Its a soft water cichlid. Low hardness acidic pH. Male is in photo, female is near colorless. Temperature around 78F. Maybe sounds like stressed wild imports. As with most wild Apistogramma sometimes these fish can grow out to be very beautiful fish.

If I already have blue ram(s) in the tank I would pass on this.


----------



## ed seeley (Dec 1, 2006)

Each pair of dwarf cichlids generally need about 18" of tank length for their territory so as you have rams make sure you have enough ground space or there will be constant arguements.

Did the store not have a latin name with the fish? There are many, many types of Apistogramma and while that common name is often applied to A.borelli the fish you described did not sound like them.

If they aren't borelli, but wild fish I would be hesitant adding them to a tank with harder water if that's what you have, as they will be used to soft, mineral-poor water. If they are borelli and captive bred then they should be fine in your tank if you have the room.


----------



## DMHdispute (Oct 23, 2007)

Im guessing its not an umbrella cichlid, maybe ill bring my camera to the store and take a pic so people on here can ID it a lil better. And no the lfs does not have a scientific name on anything, i wish they did. If I go back up there soon ill try to get info from the guy that works there, even tho he seemed to not know much about this particular fish.
Im thinking that if i cant have both this fish and my ram id be willing to trade him for my ram, I love how rams look but this fish was way better looking imo.


----------



## lauraleellbp (Jan 31, 2008)

Black with blue stripes and dots sounds like an African cichlid to me? 

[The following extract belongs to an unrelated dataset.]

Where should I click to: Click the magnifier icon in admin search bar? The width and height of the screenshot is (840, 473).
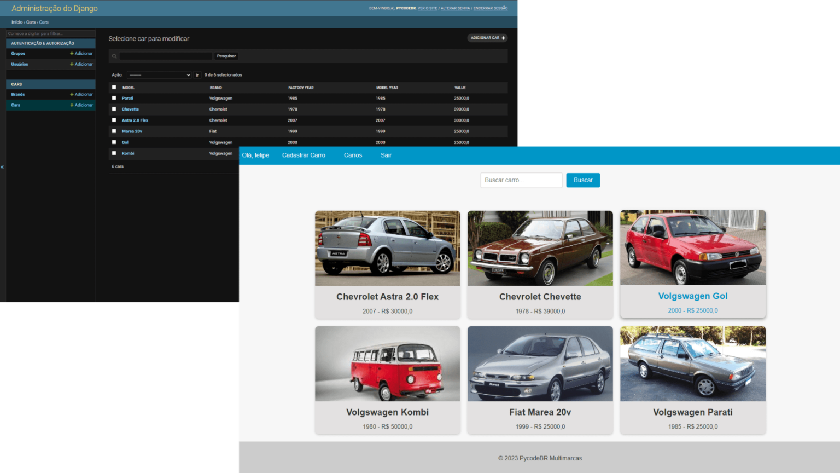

If that's the case, African cichlids generally need very high pH and hardness, and can rarely be mixed with plants due to either their water requirements, eating plants, digging them up, or just moving them around and shredding them out of pure orneryness (LOL).


----------



## Roy Deki (Apr 7, 2004)

Do any of these match?

http://images.google.com/images?q=d...US:official&client=firefox-a&um=1&sa=N&tab=wi


----------



## lauraleellbp (Jan 31, 2008)

From the physical description given, it sounded to me like a seriously-mislabeled one of these over an Apisto:

African cichlid google search


----------



## DMHdispute (Oct 23, 2007)

Roy Deki said:


> Do any of these match?
> 
> http://images.google.com/images?q=d...US:official&client=firefox-a&um=1&sa=N&tab=wi


Thats the same search i did trying to find info on it. Nothing looks like it.
The most distinctive feature was 6 white dots in the shape of a circle on its forehead and one dot in the middle of them. But other than th colors it was the same size and shape and my ram.


----------